Not badly enough, however, to stop her from crooking her fingers again and gouging at his face, so clearly seen in the moonlight.
Then the second man had punched her on the jaw.
Two days later the man whose face she’d seen had hit her again in exactly the same place when she’d refused to read the newspaper.
Half-mad with terror, convinced that she was going to die in the makeshift coffin, she had managed to shake her head when he’d forced her upright and thrust the newspaper in her hand, demanding that she say the headlines.
She’d known what he was doing. Saul must want some reassurance that she was alive before he paid any ransom. The torches that had blazed into her eyes had made it very clear that her assailant intended to video her.
Her refusal had made her gaoler angry, and he’d threatened to withhold the food and water he’d brought. Still she’d balked, folding her mouth tightly over the cowardly words fighting to escape, words that were pleas for freedom, craven offers to pay him anything he wanted if only he would let her go.
So he’d hit her, carefully choosing the site of the bruise he’d already made when he’d knocked her out in the street.
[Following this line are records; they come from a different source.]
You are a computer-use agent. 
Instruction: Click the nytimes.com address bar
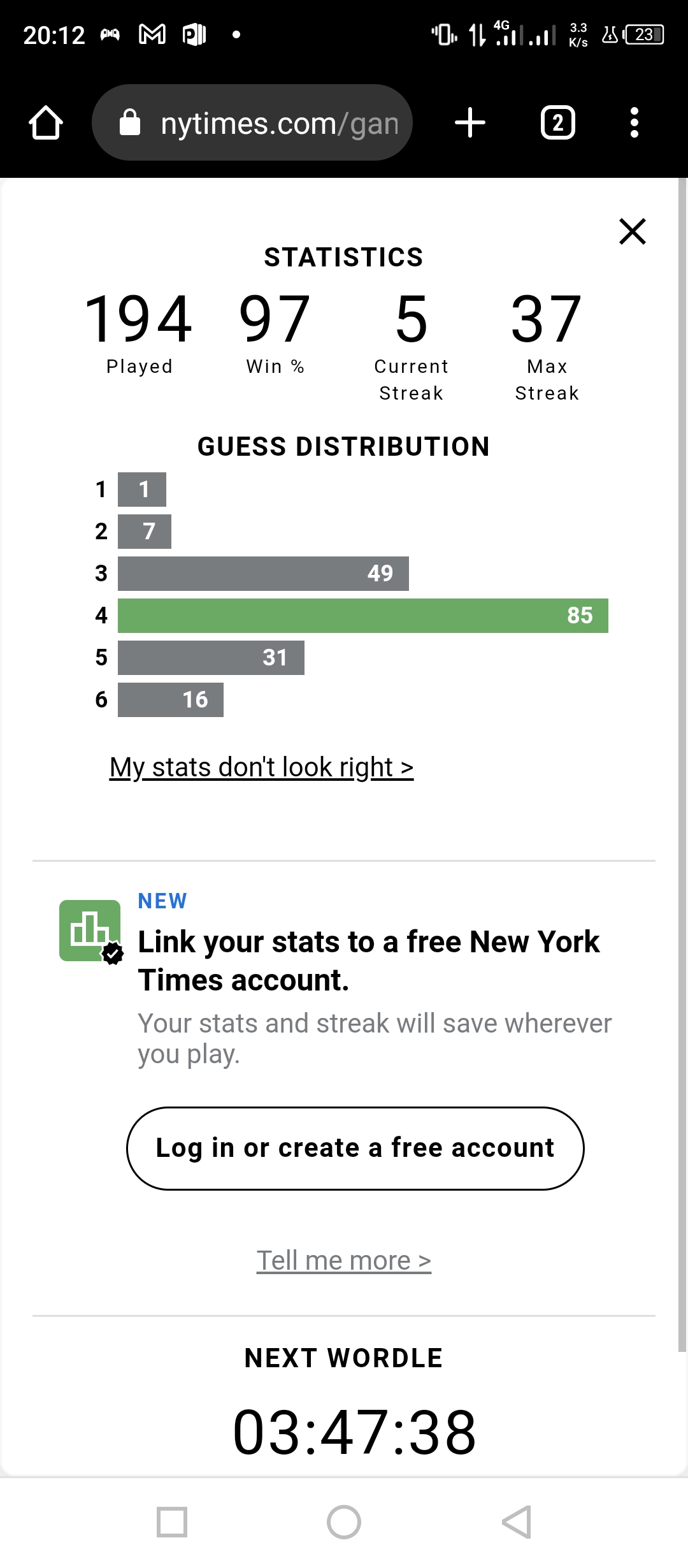[252, 122]
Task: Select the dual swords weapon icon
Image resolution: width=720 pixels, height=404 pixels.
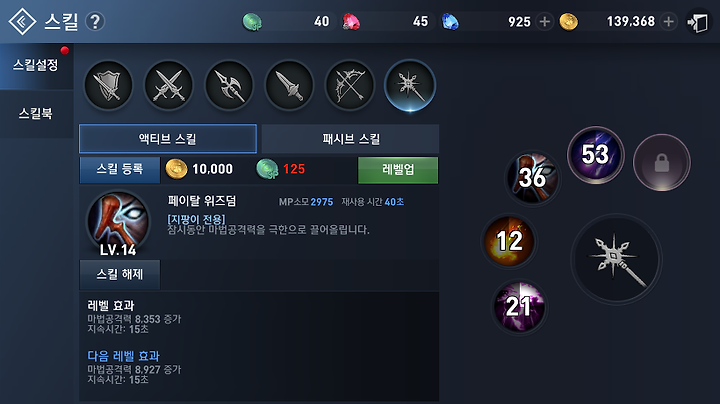Action: coord(169,85)
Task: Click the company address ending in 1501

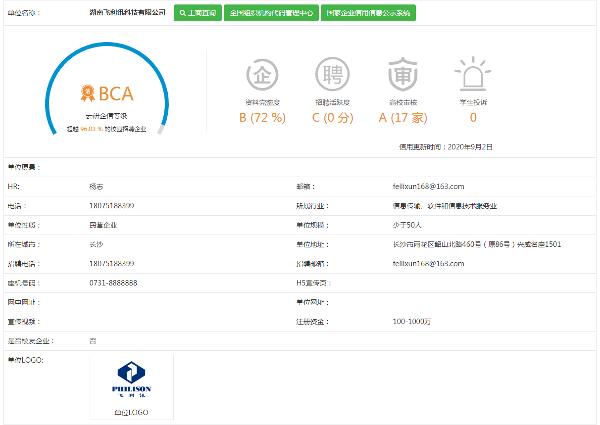Action: [x=462, y=243]
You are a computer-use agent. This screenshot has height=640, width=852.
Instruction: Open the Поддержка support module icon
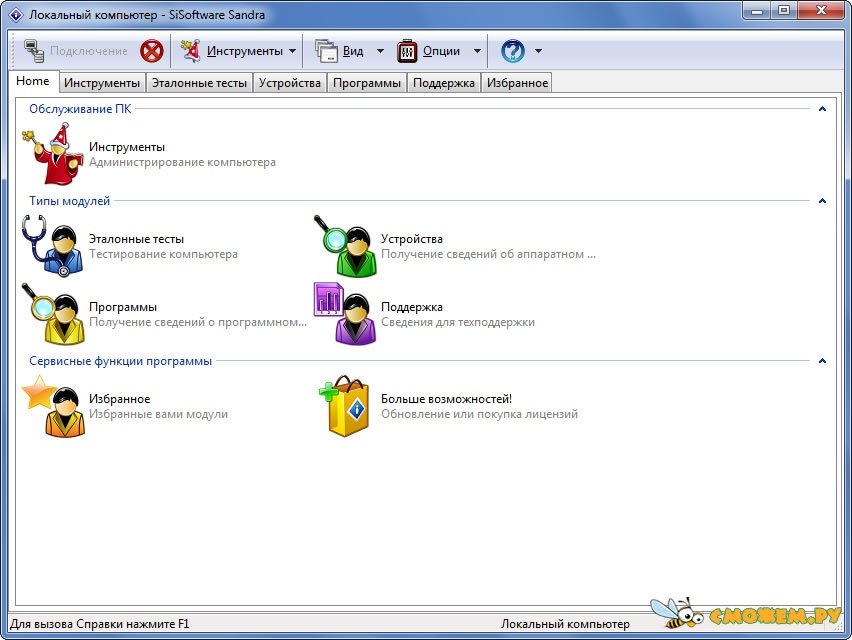tap(342, 314)
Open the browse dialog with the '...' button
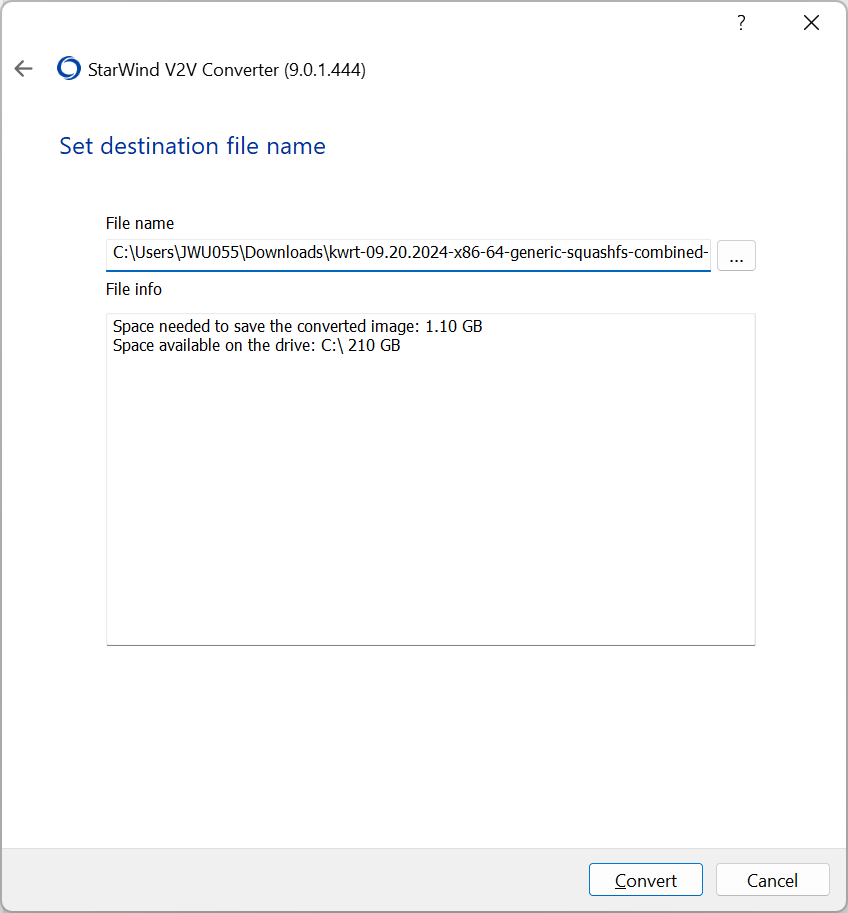Viewport: 848px width, 913px height. tap(736, 256)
Pain had cascaded through her but she’d only given in when he’d told her viciously that he was prepared to send a video of him beating her up to her brother if that was what it took.
It had been the only thing he could have said to persuade her. Saul must never know what had happened to her in that crypt.
And now, after an unknown number of days, someone else had returned to the crypt. Her jaw still ached, but that was the least of her worries.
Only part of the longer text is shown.